- The poster for UFC 184: Rousey vs. Zingano
- Promotion: Ultimate Fighting Championship
- Date: February 28, 2015
- Venue: Staples Center
- City: Los Angeles, California
- Attendance: 16,577
- Total gate: $2,675,560
- Buyrate: 600,000

Event chronology
| UFC Fight Night: Bigfoot vs. Mir | UFC 184: Rousey vs. Zingano | UFC 185: Pettis vs. dos Anjos |

= UFC 184 =

UFC mixed martial arts event in 2015

UFC 184: Rousey vs. Zingano was a mixed martial arts event held on February 28, 2015, at Staples Center in Los Angeles, California.

========

## Brief 1:
Recast the paragraph of the UFC 184 summary that begins "UFC 184: Rousey vs. Zingano was" as a brief list, keeping its main facts.
## Brief 2:
Extend the UFC 184 summary past its final sentence.
The items that come next are separate material and have no connection to the UFC 184 summary.

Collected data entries
========

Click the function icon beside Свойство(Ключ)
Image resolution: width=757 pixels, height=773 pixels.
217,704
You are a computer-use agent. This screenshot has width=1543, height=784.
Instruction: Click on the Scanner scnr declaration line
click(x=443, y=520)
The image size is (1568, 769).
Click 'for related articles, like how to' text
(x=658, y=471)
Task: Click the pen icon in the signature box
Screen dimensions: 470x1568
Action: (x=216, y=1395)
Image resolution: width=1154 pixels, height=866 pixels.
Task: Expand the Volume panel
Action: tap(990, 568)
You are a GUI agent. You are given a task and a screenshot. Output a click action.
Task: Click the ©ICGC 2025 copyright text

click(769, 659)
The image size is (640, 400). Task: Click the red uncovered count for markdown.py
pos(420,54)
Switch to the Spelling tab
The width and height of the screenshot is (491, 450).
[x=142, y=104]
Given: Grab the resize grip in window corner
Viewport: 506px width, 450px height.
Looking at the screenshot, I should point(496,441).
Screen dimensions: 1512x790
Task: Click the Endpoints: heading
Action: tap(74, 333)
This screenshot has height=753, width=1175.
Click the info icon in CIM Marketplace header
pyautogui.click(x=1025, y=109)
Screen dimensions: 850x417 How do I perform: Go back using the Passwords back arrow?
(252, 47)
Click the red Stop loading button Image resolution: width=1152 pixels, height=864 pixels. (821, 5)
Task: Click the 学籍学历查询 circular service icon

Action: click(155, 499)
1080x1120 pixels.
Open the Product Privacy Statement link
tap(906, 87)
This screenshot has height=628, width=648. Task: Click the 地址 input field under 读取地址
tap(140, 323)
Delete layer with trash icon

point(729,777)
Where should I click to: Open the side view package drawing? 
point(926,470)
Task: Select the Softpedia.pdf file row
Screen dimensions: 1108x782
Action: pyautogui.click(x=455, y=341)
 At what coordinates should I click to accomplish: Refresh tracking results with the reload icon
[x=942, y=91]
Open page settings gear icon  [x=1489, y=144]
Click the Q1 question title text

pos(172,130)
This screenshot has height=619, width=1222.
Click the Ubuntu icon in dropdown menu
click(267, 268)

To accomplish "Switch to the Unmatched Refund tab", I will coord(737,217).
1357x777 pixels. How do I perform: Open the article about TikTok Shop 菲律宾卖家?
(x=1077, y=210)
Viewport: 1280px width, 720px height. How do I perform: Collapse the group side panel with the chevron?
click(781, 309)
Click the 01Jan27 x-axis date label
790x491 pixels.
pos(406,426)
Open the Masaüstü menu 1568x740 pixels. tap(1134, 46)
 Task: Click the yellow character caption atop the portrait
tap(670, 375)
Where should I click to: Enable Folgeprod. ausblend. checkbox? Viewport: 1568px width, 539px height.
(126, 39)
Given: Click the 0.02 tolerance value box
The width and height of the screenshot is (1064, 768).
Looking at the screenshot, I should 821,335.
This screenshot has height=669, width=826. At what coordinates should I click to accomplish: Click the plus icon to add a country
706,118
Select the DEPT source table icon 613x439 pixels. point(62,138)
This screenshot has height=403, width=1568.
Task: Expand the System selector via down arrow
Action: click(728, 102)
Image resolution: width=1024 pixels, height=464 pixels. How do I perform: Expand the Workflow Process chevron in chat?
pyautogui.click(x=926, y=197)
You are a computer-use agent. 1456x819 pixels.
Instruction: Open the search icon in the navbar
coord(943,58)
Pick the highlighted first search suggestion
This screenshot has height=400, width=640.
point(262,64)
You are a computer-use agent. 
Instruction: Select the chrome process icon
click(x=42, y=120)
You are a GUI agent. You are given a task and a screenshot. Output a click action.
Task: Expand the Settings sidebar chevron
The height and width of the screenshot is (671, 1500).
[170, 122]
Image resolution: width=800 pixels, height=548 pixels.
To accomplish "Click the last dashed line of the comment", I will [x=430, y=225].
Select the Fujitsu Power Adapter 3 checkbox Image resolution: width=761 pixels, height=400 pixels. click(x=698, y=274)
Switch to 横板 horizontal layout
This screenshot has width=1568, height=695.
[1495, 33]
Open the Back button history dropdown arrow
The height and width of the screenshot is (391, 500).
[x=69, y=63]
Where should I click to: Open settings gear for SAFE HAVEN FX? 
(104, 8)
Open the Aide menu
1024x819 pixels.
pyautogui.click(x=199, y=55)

========

## Response 1:
- Event: UFC 184: Rousey vs. Zingano
- Type: mixed martial arts
- Date: February 28, 2015
- Venue: Staples Center, Los Angeles, California

## Response 2:
==Background==
A UFC Middleweight Championship bout between Chris Weidman and Vitor Belfort was expected to serve as the event headliner. The much delayed pairing was previously scheduled to take place at UFC 173 and also at UFC 181. However, on January 30, the UFC announced that Weidman had pulled out of the bout, citing an injury he sustained in training. Subsequently, a UFC Women's Bantamweight Championship bout between current champion Ronda Rousey and top contender Cat Zingano was promoted to the main event. Belfort was offered an interim title fight first against Lyoto Machida and then Gegard Mousasi as a replacement for Weidman, but he declined and stated that he would only fight for the full title.

Neil Magny was briefly linked to a bout with Josh Koscheck at the event. However, Magny was pulled from the fight in favor of a bout with Kiichi Kunimoto at UFC Fight Night 60. Koscheck faced Jake Ellenberger instead.

A bout between touted newcomer Holly Holm and Raquel Pennington, originally booked for UFC 181 and ultimately scrapped due to Holm being injured, served as the co-headliner.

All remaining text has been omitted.